Banyak pihak kerap menyebut ekonomi Indonesia telah dikuasai pemodal asing. Namun, Ekonom Universitas Indonesia (UI) Faisal Basri menyebut pernyataan tersebut “jauh api dari panggang” bila melihat data investasi asing langsung (foreign direct investment/FDI) yang masuk ke Indonesia. Persentase FDI terhadap Produk Domestik Bruto (PDB) di Indonesia merupakan yang terkecil di antara negara Asia Tenggara.
Faisal mengatakan, persentase FDI terhadap PDB di Indonesia mengalami peningkatan, namun masih jauh dibandingkan banyak negara lainnya, termasuk negara-negara di Asia Tenggara. Persentasenya berkisar 24,1% pada periode 2011 sampai 2016, naik dari kisaran 16,2% pada periode tahun 2005 hingga 2010.
"Peranan asing meningkat tapi levelnya masih di bawah rata-rata FDI Asia Tenggara 66% dari PDB," kata dia di Jakarta, Selasa (2/10). Lebih rinci, ia pun membandingkan dengan persentase serupa di Malaysia yang mencapai 40,6%, Thailand 44,7%, negara komunis Vietnam yang mencapai 50,5%, serta negara sosialis Bolivia yang mencapai 33,7%.
(Baca juga: Pemerintah Siap Memperluas Tax Holiday Untuk Memacu Investasi)
Rata-rata persentase FDI terhadap Pembentukan Modal Tetap Bruto (PMTB) alias total investasi fisik di Indonesia juga tercatat rendah. Persentasenya pada kurun 2005-2006 berkisar antara 5,6% sampai 5,7%. Sementara itu, bila mengacu pada laporan UNCTAD, persentase tersebut pada periode sama di Malaysia berkisar 13,6% sampai 14% dan Vietnam antara 20,4% sampai 23,2%.

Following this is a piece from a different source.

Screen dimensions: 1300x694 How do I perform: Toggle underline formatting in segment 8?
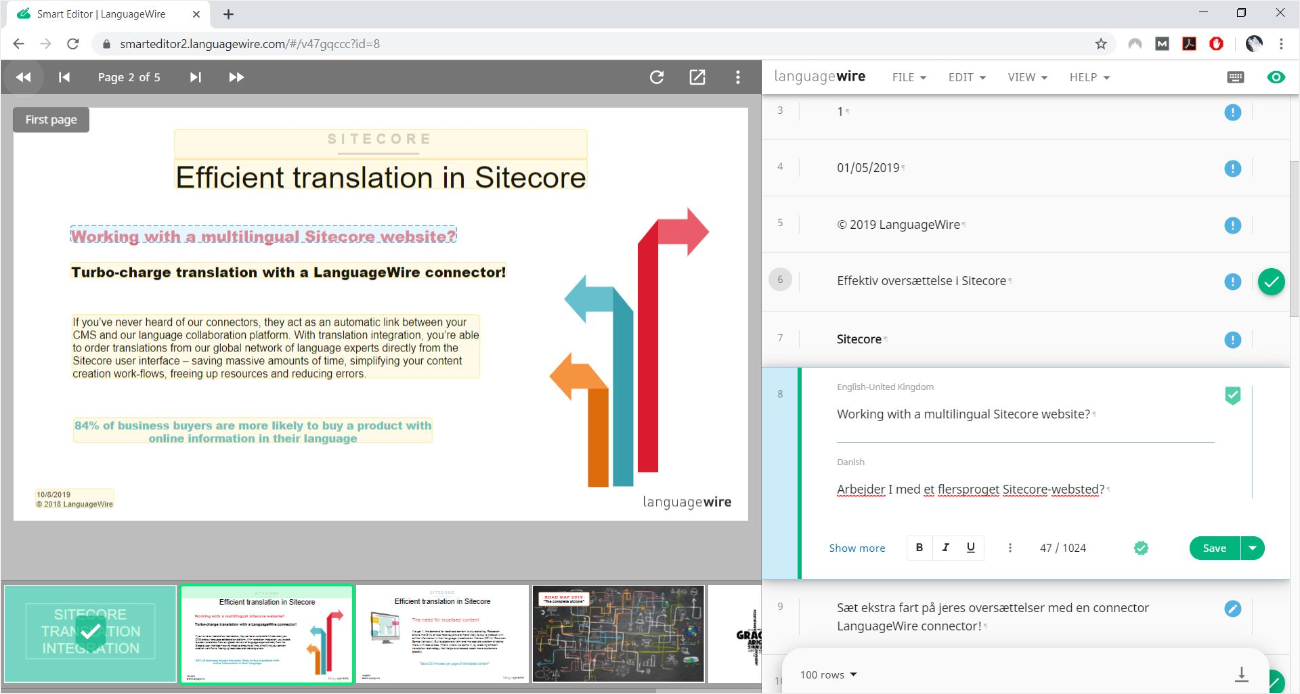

Lebih jauh, Faisal menjelaskan, bila melihat ke sejumlah sektor, pemain besar yang menguasainya masih merupakan perusahaan nasional. Ia pun mencontohkan sektor perbankan yang dikuasai sejumlah pemain seperti Bank Mandiri, BRI, BCA dan BNI. Kemudian, sektor pertambangan didominasi oleh Aneka Tambang, Bukit Asam, hingga Adaro.
Indonesia Butuh Investasi Asing
Faisal mengatakan Indonesia perlu mendorong FDI untuk menguatkan perekonomian. FDI yang merupakan jenis investasi berjangka panjang diperlukan untuk menjaga stabilitas nilai tukar rupiah terhadap dolar AS. Ia mendorong FDI khususnya pada bisnis yang berorientasi ekspor sehingga bisa turut membantu perbaikan defisit neraca transaksi berjalan alias neraca perdagangan barang dan jasa lintas negara.
Sejauh ini, investasi asing lebih banyak berbentuk investasi portofolio dalam saham maupun obligasi alias investasi yang mudah keluar-masuk (jangka pendek). Ketergantungan Indonesia terhadap jenis investasi ini untuk menutup kekurangan valuta asing (valas) imbas defisit neraca transaksi berjalan membuat nilai tukar rupiah rentan melemah.
Maka itu, Faisal menekankan pentingnya FDI. "Kalau FDI masuk, saat krisis mereka tidak akan keluar ke luar negeri membawa pabriknya," kata dia. (Baca juga: Rupiah 15.000 per Dolar AS, Pemerintah Disarankan Tahan Dividen Asing)
Ia mendorong peningkatan FDI terutama untuk pengembangan bisnis yang berorientasi ekspor sehingga bisa membantu memperbaiki neraca transaksi berjalan. Adapun sejauh ini, FDI yang berada di Indonesia masih berorientasi terhadap pasar dalam negeri. "Contohnya, pabrik Nestle memproduksi air mineral, namun pasarnya di Indonesia," ujar dia.
Namun, ia menilai pemerintah perlu mendiversifikasi negara asal FDI. Dengan demikian, tidak ada satu negara yang dominan berinvestasi di Indonesia. (Baca juga: BKPM Sebut Rupiah dan Politik Penyebab Rendahnya Investasi Kuartal II)
Adapun FDI yang masih rendah dinilai Faisal lantaran kurangnya daya tarik investasi di dalam negeri. Selain itu, ia sempat menyinggung sikap pemerintah yang tak konsisten terhadap investasi asing. Di satu sisi pemerintah berupaya menarik minat investor asing melalui sejumlah insentif. Namun, di sisi lain, pemerintah mempersempit ruang gerak asing dengan pengubahan regulasi kepemilikan asing pada industri asuransi menjadi hanya 80%.